Litigation against civic authorities is mounting because persons approaching civic authorities for permissions or orders etc do not get the required response from the concerned officials for a long period of time.
Several times, responses received by an applicant display lack of understanding or non-application of mind on the part of the person giving the response. Also, orders and directions passed by the court are not complied with, which results in filing of several contempt petitions.
Often, the in-house and panel advocates of the authorities are not equipped to render effective assistance to the court. When a judge is tough and reprimands an authority with respect to its functioning, instead of improving its working, attempts are made to criticize the judge and attribute motives to him.
More than two years ago, I had gone out of my way to advise civic authorities to reconstitute their panel of advocates and also tried to follow up on the same. I was informed that hundreds of advocates had applied for empanelment. However, to the best of my knowledge, until my retirement, the panel was not reconstituted.
Advice can be given only to those who are keen on improving their lot and not otherwise. However, since you are seeking a word of advice from me for the authorities to avoid mounting litigation, I would advise the following:
Set out timelines for officials to attend to the applications made by individuals seeking permissions and/or seeking redressal of their grievances and taking strict measures against the officials who fail to comply with the timelines without reasonable justification;
Take strict action against the staff involved in committing breach of directions or orders passed by the court without reasonable justification;
Raise the remuneration of in-house lawyers to ensure that competent lawyers come forward and offer their services for the purpose of drafting pleadings and advancing arguments in court;
Ensure that competent lawyers are enrolled on the panel of the civic authorities and thereafter ensure fair distribution of briefs amongst the panel lawyers;
Summoning a higher official to court does not give any joy to the judge. The higher official, when summoned, instead of being sensitive, should not be stubborn and wrongly defend his officials, but must try to appreciate the grievance of the court and attend to the same to the best of his ability and as promptly as possible;
Constitute a committee of very senior and trustworthy officials to look into the complaints of illegal gratification by any staff or official for quick disposal of files and take stern action against them if found guilty.

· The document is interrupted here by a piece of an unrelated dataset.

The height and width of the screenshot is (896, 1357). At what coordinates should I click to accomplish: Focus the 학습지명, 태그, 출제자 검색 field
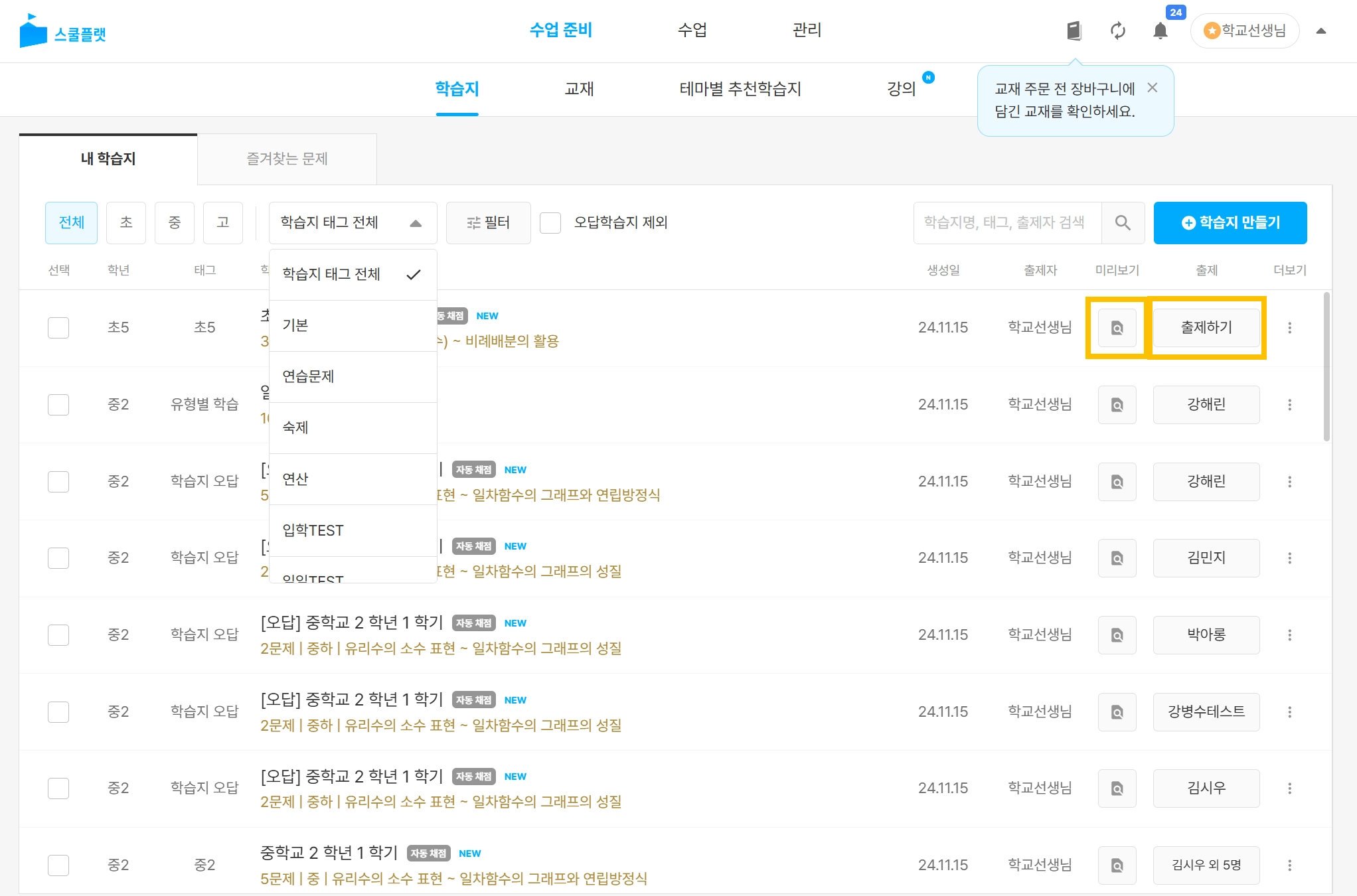1006,223
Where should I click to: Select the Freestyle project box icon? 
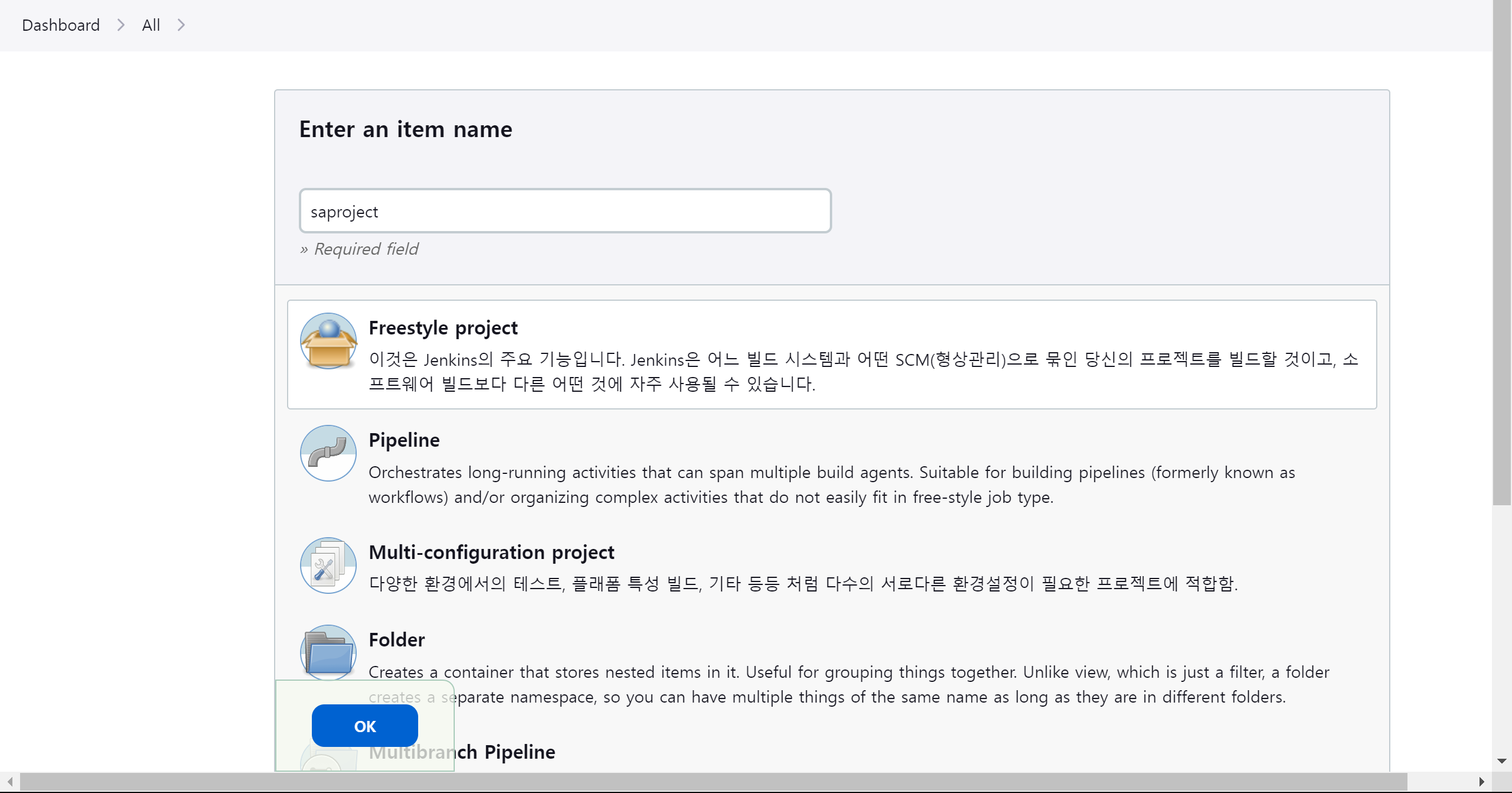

To what extent can a constitutional court intervene in matters of the executive? How is the right balance achieved in this regard?
A constitutional court should as far as possible not lightly interfere in actions of the executive and should interfere only in such actions of the executive which can be termed as ‘illegal’ and/or ‘unconstitutional’.
What does Justice Kathawalla do during vacations or holidays? Any hobbies, interests?
I have not taken a single vacation and have attended my chambers and court during every vacation, including on Saturdays. I have not taken any holidays, except when I was hospitalized or when I was so sick that I was unable to get out of bed.
I have no hobbies. My legal practice and my work as a judge have been my hobby and passion for as long as I can remember.
Initially, I used to attend musical shows, but I gradually gave up that also.
What are your future plans?
I do not intend to accept any brief before any court in the country. My days of addressing any court on behalf of any client are now over. I have already started doing arbitration, mediation and giving oral as well as written opinions in matters referred to me.
There again, I find it fulfilling to find solutions to end disputes, rather than agitating points of law and fact before a court in a long drawn-out chain of litigation and endless proceedings.